If there was a mammals awards show on, say, Animal Planet, maybe something called “The Mammies,” and I was laying down odds for who’d win for Most Fecund Species, I think the White-tail Deer of New England would have the category locked up, hoofs down.
Forget about rabbits. They’re reproductive amateurs by comparison. Have you ever heard anyone say “we have a serious rabbit problem here in New England”? Either the rabbits here mistakenly think they’re living in China under a strict one-child policy (计划生育政策), or they should just be nominated for Best Prey, because somebody’s eatin’em as fast as they’re makin’em.
By comparison, the White-tail Deer population in New England (which has no predatory pressure other than SUVs) has gone Malthusian. So much so that towns have resorted to aerial DPSM surveys (as in “Deer Per Square Mile”), and annual herd-culling hunts
Deer (we used to see one or two at a time, and think, awww…cute!) now travel in small “wilding” herds capable of defoliating entire properties overnight. They’re like hoof-born Agent Orange, de-greening everything in their path, and leaving nothing but twigs, deer ticks, and piles of scat which looks (nauseatingly) like oily mounds of these:
In fact deer have become so populous here that their actual behavior seems to be evolving, season-to-season. They used to spook easily and bolt when approached. Now they not only seem not afraid of humans anymore; in their voracious hunt for sustenance, I find them looking at me with hollow-eyed hunger, as if they’re starting to wish they had sharper teeth.

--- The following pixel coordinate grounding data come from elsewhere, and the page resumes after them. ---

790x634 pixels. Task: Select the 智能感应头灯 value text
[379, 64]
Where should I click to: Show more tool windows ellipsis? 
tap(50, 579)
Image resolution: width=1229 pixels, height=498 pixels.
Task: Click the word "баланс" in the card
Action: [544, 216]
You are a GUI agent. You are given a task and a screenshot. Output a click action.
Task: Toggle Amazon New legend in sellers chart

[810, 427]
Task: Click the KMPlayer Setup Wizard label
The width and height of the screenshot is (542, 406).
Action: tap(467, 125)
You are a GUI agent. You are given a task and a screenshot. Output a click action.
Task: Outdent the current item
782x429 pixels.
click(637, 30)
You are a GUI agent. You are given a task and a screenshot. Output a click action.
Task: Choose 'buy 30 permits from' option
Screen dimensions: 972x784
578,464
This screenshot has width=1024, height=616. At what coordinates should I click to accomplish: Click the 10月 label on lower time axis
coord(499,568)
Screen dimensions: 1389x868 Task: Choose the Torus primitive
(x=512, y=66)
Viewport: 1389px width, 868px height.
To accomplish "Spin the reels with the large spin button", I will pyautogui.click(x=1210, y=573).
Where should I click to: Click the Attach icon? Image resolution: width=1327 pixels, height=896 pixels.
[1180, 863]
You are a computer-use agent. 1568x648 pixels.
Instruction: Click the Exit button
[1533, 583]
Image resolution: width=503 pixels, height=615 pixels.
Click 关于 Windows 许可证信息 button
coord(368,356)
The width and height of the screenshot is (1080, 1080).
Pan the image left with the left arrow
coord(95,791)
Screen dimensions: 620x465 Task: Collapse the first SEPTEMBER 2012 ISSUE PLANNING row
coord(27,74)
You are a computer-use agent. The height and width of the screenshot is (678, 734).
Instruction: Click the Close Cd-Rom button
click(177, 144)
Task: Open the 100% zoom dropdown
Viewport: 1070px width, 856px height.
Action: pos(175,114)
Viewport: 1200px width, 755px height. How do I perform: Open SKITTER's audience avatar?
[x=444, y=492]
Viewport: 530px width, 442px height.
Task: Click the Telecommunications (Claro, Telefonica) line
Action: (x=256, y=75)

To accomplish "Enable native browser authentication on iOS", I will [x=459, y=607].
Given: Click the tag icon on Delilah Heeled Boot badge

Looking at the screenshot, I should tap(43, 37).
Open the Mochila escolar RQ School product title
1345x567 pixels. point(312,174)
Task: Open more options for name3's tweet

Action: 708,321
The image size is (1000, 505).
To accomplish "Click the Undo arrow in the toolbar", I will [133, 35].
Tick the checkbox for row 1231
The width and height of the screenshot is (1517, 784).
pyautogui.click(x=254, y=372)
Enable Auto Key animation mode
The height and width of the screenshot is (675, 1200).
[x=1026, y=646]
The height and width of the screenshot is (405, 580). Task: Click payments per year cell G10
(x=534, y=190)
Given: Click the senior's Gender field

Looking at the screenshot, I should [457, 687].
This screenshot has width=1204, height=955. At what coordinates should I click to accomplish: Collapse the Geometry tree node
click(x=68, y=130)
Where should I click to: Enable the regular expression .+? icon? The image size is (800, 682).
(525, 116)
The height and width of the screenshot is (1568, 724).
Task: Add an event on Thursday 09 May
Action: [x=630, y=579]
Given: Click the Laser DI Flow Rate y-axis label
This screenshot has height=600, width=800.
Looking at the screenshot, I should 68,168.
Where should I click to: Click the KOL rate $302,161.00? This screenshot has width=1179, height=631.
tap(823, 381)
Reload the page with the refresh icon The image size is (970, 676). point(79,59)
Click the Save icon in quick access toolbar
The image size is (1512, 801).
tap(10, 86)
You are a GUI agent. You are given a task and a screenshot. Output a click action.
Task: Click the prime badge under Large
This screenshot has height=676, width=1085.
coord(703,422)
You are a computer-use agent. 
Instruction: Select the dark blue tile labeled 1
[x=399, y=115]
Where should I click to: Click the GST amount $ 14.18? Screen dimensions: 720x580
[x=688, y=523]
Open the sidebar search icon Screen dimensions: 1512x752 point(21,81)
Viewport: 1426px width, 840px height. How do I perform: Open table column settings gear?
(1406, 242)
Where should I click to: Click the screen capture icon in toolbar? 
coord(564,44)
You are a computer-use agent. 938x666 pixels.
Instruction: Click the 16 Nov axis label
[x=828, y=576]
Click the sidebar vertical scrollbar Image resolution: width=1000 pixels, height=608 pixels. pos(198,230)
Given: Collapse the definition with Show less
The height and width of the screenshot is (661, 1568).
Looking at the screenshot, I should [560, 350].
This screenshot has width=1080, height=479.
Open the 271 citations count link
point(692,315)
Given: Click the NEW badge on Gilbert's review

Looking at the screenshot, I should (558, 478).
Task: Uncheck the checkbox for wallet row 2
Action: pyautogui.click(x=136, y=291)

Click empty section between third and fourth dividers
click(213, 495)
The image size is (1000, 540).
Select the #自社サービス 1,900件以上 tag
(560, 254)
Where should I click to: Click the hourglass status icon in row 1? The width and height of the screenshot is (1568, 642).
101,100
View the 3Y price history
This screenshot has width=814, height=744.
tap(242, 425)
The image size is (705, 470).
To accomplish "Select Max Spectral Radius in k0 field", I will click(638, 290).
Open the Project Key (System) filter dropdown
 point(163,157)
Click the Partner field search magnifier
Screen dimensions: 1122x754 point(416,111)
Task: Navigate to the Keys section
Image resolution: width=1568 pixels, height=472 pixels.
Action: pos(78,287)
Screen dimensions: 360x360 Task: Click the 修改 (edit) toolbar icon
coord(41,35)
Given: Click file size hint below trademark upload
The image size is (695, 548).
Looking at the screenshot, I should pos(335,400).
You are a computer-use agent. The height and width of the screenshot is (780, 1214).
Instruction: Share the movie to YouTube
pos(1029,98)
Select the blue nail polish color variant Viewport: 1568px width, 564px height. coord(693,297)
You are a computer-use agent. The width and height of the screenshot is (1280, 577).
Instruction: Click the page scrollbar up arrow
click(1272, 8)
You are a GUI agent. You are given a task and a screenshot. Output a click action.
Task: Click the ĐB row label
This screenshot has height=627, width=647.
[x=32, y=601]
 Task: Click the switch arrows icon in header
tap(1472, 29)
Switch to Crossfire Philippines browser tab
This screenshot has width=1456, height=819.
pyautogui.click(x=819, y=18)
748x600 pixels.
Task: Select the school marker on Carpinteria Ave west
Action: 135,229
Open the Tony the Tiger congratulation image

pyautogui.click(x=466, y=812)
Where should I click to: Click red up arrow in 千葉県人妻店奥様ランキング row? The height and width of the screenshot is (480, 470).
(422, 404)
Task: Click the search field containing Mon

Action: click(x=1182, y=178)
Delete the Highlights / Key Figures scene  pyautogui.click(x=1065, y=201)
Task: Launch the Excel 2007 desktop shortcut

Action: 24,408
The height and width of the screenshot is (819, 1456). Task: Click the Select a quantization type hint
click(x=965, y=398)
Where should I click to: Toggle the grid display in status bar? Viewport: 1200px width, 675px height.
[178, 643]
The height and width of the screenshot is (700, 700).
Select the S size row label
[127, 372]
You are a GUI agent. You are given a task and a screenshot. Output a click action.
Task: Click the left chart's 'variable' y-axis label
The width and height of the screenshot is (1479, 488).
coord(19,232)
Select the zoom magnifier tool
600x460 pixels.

Could it be Fairfield County’s lush, annually-replanted properties, our local pro-bambi, anti-hunting sentiment, and the friendly opportunity to party like rock stars, eat and screw with cervine abandon, and occasionally stumble into pools. Or crash into cars
(Photo Credit: WestportNow contributor).
Which brings me to the source of this particular entry into longitude&gratitude. Although it has less to do with an accident than an accidental, um, discovery.
This past Saturday, I got up early and decided to buzz down to the Long Island Sound, and do a little dawn-patrol fishing for blues (all I got was one meager Tautog, but that’s another story). I rode down to the beach on my motorbike, leaving the house under a full moon and starry skies. It was cool enough to see tailpipe smoke from the few cars out on the road.
(Here’s my adventure-steed captured earlier in the week, before my usual morning activity).
So as I rode down Compo South, right around Westport’s public Longshore Golf Course my hi-beams landed on a herd of deer standing in the roadway. Maybe 7 or 8 of them, with a few of the smaller ones nibbling grass on the shoulder.
I did a little throttle blip to encourage them to scatter, which they seemed to do reluctantly (see: attitudinal evolution of White-tailed deer, above). A few of them glanced back with annoyance; several moseyed to the side of the road. But one of them began jogging south on the pavement, in my lane, as if he (or she) was a small vehicle traveling down Compo South, on the way to go fishing before the kids got up.
The distance closed between me and this particular deercycle, my xenon headlight trained on his very white tail as he clambered along the double yellow line.
So I went for a bigger throttle blip to signal it was time to pull over and let me pass. And here’s what happened:
The deer accelerated. And at the exact moment he broke into a run, an unmistakeable wisp of smoke “poofed” out of his rear end into the cool October air.
A deer poof.
I was stunned and delighted, thinking I’d just witnessed the first real-life field observation of flatulence in Odocoileus virginianus. Who knew deer farted? I mean, I know they eat a lot of fiber, but who knew?
Apparently, the internet knew.
So much for a debut article in the journal Nature or a cameo on
Maybe I could at least get credit for coining a new term?